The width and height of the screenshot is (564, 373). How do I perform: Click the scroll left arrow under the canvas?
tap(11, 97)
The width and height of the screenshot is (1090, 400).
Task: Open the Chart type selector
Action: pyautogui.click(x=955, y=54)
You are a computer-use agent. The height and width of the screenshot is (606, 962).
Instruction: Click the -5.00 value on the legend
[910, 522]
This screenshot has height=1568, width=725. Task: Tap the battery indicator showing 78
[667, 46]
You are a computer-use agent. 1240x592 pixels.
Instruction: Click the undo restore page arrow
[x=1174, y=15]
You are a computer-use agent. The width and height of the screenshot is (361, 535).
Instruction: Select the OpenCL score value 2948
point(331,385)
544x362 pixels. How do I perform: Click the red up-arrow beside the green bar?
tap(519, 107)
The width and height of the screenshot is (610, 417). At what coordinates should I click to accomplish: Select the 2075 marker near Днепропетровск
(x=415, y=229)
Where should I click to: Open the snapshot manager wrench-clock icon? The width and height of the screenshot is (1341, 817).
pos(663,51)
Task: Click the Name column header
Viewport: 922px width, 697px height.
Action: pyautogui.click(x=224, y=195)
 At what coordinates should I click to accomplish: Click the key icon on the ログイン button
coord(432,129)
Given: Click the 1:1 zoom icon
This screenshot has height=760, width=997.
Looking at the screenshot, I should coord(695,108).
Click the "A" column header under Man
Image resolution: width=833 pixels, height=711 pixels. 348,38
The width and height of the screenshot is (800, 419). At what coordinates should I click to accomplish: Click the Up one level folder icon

## TASK GOAL
Everything from the line that has "Given: Click the 1:1 zoom icon" to the final line above should be retyped exactly, and nothing else.

## RESPONSE TO THE TASK
Given: Click the 1:1 zoom icon
This screenshot has height=760, width=997.
Looking at the screenshot, I should coord(695,108).
Click the "A" column header under Man
Image resolution: width=833 pixels, height=711 pixels. 348,38
The width and height of the screenshot is (800, 419). At what coordinates should I click to accomplish: Click the Up one level folder icon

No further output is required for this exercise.